TASK INPUTS —

....

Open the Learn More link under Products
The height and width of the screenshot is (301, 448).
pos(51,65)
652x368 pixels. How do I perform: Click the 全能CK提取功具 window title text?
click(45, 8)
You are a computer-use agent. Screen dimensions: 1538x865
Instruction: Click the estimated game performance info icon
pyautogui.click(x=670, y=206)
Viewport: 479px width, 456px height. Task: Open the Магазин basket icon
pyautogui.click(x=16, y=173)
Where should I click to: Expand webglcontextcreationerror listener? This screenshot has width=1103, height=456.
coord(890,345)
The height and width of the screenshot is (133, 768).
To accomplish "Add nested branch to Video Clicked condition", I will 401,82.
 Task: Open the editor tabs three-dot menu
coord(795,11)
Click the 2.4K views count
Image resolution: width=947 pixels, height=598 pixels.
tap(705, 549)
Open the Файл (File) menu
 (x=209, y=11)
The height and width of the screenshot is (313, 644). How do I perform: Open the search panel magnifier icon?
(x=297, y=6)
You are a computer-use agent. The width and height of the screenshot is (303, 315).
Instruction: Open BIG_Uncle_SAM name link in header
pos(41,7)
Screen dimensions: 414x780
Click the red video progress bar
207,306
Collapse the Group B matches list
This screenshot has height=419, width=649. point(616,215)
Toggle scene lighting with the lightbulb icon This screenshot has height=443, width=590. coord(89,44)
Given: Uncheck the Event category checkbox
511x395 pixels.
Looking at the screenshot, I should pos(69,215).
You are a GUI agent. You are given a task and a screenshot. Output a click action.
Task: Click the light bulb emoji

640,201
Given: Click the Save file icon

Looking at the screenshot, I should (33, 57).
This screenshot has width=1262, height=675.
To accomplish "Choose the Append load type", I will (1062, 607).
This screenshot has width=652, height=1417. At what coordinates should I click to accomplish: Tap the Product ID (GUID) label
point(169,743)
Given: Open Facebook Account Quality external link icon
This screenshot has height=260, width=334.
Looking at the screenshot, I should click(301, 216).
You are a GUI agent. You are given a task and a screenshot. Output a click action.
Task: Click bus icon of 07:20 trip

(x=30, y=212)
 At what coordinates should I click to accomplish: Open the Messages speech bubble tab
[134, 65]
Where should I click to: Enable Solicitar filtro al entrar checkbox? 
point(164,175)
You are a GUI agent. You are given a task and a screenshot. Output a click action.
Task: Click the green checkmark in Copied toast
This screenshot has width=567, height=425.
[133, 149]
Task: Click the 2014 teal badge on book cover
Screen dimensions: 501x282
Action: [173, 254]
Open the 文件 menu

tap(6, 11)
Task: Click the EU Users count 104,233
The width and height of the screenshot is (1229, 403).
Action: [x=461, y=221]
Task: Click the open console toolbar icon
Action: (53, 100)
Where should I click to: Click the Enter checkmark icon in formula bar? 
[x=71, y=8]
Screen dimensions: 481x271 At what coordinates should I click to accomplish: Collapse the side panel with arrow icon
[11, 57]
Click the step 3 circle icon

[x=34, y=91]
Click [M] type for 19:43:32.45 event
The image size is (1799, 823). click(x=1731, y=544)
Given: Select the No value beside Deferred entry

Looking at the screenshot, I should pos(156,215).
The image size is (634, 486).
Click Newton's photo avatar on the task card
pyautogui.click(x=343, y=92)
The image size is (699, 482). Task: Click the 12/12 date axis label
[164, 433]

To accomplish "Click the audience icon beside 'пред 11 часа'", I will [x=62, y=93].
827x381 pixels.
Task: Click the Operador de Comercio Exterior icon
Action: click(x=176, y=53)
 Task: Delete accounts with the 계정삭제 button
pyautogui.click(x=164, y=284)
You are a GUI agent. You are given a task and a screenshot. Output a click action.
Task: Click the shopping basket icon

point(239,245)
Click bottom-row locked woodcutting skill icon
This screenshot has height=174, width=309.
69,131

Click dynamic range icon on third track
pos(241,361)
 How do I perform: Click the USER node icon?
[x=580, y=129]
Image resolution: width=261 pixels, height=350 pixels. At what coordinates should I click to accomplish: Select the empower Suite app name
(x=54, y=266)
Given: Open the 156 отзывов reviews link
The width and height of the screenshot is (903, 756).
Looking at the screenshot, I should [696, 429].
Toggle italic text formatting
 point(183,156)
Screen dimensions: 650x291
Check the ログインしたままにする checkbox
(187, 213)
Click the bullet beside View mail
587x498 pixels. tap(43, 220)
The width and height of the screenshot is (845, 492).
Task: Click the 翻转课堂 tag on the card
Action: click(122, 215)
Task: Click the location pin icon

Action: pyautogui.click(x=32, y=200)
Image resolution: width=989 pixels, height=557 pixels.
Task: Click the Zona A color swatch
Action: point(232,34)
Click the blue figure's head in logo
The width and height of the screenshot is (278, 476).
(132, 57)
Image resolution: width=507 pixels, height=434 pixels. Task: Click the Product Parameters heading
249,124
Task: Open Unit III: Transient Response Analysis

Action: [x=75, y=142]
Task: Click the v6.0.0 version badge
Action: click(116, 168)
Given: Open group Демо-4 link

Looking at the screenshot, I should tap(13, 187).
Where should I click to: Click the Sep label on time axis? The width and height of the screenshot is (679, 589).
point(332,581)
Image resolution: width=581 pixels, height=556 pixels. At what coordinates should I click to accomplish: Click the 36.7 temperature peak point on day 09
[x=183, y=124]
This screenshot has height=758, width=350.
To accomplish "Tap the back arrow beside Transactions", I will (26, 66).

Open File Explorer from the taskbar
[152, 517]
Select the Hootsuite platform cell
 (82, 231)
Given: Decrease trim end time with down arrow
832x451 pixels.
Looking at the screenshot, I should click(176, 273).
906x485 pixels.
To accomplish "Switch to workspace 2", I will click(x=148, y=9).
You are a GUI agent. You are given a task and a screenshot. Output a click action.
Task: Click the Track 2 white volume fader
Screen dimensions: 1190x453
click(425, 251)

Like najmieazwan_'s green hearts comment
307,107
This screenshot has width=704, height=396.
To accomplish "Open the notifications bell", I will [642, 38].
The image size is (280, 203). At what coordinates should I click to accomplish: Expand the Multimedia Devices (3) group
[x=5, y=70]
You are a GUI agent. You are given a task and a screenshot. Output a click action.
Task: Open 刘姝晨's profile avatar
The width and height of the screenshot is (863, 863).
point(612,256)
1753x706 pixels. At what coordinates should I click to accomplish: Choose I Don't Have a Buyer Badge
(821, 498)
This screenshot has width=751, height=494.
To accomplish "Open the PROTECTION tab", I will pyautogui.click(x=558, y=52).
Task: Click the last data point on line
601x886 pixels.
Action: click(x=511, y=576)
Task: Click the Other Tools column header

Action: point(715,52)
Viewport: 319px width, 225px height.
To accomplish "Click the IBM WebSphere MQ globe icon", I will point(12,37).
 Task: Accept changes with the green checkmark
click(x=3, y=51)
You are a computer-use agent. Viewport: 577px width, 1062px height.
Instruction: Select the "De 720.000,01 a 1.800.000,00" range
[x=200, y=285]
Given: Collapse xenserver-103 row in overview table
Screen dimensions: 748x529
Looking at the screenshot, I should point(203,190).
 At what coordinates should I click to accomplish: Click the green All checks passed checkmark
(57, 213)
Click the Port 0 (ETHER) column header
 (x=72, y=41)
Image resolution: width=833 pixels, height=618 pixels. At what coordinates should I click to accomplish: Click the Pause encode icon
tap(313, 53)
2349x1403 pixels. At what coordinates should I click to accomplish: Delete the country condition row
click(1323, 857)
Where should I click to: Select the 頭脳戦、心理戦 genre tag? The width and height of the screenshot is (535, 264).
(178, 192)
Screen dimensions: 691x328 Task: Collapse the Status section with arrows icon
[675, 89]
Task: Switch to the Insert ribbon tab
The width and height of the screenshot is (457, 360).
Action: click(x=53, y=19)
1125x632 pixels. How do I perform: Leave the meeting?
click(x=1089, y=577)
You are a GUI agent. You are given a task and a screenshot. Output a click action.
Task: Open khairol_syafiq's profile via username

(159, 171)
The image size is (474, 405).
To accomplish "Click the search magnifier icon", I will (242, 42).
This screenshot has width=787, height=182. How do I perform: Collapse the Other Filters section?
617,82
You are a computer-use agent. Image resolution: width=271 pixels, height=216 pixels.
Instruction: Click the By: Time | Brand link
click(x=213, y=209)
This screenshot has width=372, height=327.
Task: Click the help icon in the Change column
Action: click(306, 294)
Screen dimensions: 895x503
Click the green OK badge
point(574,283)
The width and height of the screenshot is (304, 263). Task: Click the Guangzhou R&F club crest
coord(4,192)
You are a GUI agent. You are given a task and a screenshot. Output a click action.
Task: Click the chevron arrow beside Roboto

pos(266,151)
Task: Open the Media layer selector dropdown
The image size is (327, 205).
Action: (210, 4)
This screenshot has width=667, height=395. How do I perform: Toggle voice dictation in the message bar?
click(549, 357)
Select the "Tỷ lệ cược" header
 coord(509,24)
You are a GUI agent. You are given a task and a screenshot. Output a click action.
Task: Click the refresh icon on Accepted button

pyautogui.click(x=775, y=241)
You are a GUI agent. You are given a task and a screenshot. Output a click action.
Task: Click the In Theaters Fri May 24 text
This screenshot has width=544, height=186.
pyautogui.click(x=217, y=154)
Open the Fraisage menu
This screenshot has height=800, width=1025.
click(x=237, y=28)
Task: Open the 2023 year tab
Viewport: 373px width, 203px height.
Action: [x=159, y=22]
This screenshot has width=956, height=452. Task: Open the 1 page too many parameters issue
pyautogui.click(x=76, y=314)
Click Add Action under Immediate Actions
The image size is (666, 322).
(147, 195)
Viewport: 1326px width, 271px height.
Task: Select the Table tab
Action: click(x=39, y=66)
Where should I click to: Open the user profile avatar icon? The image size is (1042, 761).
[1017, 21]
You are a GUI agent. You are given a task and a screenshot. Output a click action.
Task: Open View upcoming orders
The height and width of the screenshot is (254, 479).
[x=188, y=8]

....

EXERCISE DETAILS —
Sift the data above for lines with "computer", then copy each one.

RESPONSE —
You are a computer-use agent. Screen dimensions: 1538x865
You are a computer-use agent. The width and height of the screenshot is (303, 315).
You are a computer-use agent. Viewport: 577px width, 1062px height.
You are a computer-use agent. Image resolution: width=271 pixels, height=216 pixels.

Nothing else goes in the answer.